We are too focused on cost when it comes to thinking about equipment replacement. It certainly is important to know what it will cost to own and operate a unit in the year ahead and to make wise replacement decisions when the old unit—the defender—is likely to cost more than the minimum lifecycle cost you can expect from a new unit—the challenger. The defender-versus-challenger replacement theory is well accepted in practice, and many companies use this approach to plan replacements and manage fleet average age.
But there is more to it than cost. Other metrics such as age and utilization are important, and we frequently face the problem of balancing many factors when we try to identify or, at the very least, rank units for replacement.
The American Public Works Association (APWA) proposes the use of a simple subjective points system to rank vehicles for replacement. The system asks users to award a certain number of points for factors such as age, miles travelled, reliability, cost and condition, based on their assessment of each factor. The points are totaled, and the unit with the highest score “needs immediate consideration” for replacement. It has been proven to work, but it is subjective.
The need to combine many factors when trying to identify units for replacement is a common problem. Building on the APWA system, let’s add a little technology and develop a spreadsheet that combines subjectivity and analysis to give us a practical tool we can use to help in replacement decisions for large equipment groups such as pickups and tri-axle trucks.
The nearby spreadsheet table serves as an example of how this might work with a grouping of tri-axle trucks.
Columns C, D, E, H, I and J show we are looking at six factors: year of manufacture; miles travelled, life to date; miles travelled in the past 12 months; a subjective inspection score; repair labor cost per mile; and repair parts cost per mile.
The unit numbers and the required data need to be entered into the green cells. Then calculate cost per mile for labor and parts by dividing columns F and G by column E to obtain the values in columns I and J.
To set up the scoring system, award “points” to each unit under each of the six factors. Determine what value is “good” and worthy of 10 points and what value is “unacceptable” and not worthy of any points. Rows 3 and 4 indicate those ranges. For example, a year of manufacture of 2013 or later is worth 10 points, and a year of manufacture of 1994 or earlier is worth zero. The process of deciding what is “good” and “bad” takes some discipline. You need to quantify your expectations for each factor and decide where the boundaries lie. It is not easy, but it is necessary. It makes the process repeatable, and once you have set the boundaries, the process is defendable.
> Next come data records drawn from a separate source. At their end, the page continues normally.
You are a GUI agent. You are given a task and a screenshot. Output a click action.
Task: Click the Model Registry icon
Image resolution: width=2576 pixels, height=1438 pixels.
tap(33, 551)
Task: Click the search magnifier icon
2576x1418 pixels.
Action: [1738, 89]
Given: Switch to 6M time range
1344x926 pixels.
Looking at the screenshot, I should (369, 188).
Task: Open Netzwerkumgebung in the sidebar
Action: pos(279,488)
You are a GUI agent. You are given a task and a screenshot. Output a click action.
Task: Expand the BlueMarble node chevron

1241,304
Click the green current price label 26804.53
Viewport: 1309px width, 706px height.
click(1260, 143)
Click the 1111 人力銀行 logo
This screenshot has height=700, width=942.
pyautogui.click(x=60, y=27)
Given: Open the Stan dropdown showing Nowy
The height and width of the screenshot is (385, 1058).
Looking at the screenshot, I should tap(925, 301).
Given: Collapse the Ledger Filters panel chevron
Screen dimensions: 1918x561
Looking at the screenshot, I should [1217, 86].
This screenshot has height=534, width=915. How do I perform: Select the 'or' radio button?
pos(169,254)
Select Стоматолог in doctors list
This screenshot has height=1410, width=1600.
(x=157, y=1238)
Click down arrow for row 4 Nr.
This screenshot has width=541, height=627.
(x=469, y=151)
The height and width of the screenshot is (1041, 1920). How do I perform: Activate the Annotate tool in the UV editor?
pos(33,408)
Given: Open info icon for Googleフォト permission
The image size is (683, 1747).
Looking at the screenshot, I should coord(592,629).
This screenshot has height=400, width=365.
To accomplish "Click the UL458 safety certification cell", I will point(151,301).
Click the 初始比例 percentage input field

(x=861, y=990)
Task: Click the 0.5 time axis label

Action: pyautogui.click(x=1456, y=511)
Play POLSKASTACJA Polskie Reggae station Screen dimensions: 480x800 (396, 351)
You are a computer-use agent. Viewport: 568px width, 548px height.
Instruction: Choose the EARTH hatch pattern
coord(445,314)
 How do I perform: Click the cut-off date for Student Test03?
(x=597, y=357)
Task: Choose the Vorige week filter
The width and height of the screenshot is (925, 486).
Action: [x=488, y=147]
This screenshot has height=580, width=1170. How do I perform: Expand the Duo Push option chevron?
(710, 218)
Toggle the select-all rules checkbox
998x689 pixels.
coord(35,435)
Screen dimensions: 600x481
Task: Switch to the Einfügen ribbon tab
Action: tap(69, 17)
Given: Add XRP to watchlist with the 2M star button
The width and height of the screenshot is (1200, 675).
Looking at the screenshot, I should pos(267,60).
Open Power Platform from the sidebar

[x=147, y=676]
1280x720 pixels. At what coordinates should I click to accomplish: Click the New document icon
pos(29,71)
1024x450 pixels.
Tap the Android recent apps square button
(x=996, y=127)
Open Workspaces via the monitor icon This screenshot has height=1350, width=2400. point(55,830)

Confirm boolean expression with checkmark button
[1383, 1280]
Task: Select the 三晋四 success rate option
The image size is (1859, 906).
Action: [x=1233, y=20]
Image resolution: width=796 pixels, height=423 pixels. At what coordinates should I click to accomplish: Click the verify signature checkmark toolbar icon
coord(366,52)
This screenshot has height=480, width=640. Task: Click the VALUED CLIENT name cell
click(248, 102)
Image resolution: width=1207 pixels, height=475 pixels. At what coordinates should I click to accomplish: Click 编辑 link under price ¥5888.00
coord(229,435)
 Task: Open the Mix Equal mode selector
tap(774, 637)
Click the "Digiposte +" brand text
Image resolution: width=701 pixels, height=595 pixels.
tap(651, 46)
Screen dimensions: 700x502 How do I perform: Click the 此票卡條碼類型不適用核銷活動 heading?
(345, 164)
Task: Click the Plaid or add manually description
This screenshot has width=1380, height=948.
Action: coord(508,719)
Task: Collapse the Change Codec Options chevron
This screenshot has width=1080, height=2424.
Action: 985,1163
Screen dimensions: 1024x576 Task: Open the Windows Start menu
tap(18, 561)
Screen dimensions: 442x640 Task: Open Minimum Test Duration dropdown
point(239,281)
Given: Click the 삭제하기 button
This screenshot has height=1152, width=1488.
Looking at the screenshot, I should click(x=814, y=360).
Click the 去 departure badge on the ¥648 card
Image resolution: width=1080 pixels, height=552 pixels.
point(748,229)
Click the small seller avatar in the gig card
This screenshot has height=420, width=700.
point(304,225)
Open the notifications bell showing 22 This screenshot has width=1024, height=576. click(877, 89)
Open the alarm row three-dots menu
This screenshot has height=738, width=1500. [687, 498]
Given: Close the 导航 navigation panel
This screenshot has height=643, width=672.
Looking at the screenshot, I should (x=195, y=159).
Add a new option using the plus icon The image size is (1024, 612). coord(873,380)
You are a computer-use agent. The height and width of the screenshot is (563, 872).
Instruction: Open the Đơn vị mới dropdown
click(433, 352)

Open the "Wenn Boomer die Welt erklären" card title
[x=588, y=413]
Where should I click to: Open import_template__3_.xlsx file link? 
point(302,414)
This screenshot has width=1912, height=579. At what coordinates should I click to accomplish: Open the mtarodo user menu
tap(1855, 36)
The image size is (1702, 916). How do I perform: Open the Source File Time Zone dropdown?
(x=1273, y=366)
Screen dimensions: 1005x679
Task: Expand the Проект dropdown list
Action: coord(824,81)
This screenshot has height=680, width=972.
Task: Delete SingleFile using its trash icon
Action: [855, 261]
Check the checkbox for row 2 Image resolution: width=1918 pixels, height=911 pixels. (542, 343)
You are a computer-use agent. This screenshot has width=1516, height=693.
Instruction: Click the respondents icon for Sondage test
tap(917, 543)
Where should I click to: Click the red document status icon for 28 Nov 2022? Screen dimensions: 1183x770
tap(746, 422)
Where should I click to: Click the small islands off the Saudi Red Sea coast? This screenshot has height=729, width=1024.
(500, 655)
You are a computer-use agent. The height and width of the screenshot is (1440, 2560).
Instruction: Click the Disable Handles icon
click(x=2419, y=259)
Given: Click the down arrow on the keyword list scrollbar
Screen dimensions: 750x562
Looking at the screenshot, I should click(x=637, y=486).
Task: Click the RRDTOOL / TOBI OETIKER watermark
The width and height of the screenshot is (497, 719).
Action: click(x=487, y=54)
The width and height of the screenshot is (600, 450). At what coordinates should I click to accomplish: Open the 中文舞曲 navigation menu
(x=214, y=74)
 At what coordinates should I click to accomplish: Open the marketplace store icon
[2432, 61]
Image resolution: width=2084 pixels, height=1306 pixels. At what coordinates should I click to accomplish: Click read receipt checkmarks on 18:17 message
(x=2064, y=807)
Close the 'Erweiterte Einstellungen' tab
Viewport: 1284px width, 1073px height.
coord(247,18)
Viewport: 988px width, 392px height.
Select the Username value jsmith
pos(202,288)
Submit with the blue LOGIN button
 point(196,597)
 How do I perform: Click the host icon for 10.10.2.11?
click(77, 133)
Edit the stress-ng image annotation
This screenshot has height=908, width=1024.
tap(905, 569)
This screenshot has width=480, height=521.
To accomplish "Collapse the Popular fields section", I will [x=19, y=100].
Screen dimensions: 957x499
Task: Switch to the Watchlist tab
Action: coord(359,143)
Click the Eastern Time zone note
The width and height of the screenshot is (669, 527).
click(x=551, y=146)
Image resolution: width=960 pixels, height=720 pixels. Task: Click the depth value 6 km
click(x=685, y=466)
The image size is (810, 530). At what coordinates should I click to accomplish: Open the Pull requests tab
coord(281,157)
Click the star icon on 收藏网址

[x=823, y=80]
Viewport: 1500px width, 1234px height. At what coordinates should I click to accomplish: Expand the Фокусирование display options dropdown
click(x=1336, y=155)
Units will not be at the boundaries; some will be above expectations, some below expectations, and some in between. The next step is to decide how to apportion points regardless of where units fall. If they fall above and below the boundary, values are easy: 10 points or zero points. If they fall in between boundary values, we apportion the points on a straight-line basis defined by the values in rows 3 and 4.
The graph on the left shows how it is done for year of manufacture: zero points for units older than 1994, a straight-line proportion of the points between 1994 and 2013, and 10 points for units newer than 2013. The graph on the right shows how it is done for labor cost per mile travelled during the last 12 months: 10 points for under $0.09 per mile, a straight-line proportion between $0.09 and $0.30 per mile, and zero if the cost is more than $0.30 per mile.
These six factors do not, or should not, count equally in determining the final score. A weighting factor applied to each of the six factors aids in calculating the final score. In row 5, 30 percent of the weighting goes to factors that measure age (15 percent for age in years, column C, and 15 percent for age in miles, column D); 30 percent of the weight goes to utilization (miles in the last 12 months, column E); 30 percent of the weight goes to cost factors (cost per mile in the last 12 months for labor and parts, columns I and J); and 10 percent of the weight goes to the subjective inspection (column H).
With all the data in place, do the mathematics to determine the final score. It is a little technical but not complicated. The final score is the weighted total of the points calculated for each of the six factors considered.
Finally, use the analysis to help in your decisions. In this example, units in rows 9, 14 and 15 have low scores and are clearly candidates for replacement. Row 9 must go, the other two might depend on available capex budget. The unit in row 7 is better than the boundary values for all factors except labor cost per mile. It is a keeper, as are the units in rows 11, 8 and 6.
Tools like this enable us to move away from a fixation about cost. Other factors influence our decisions. We need to know how to include them.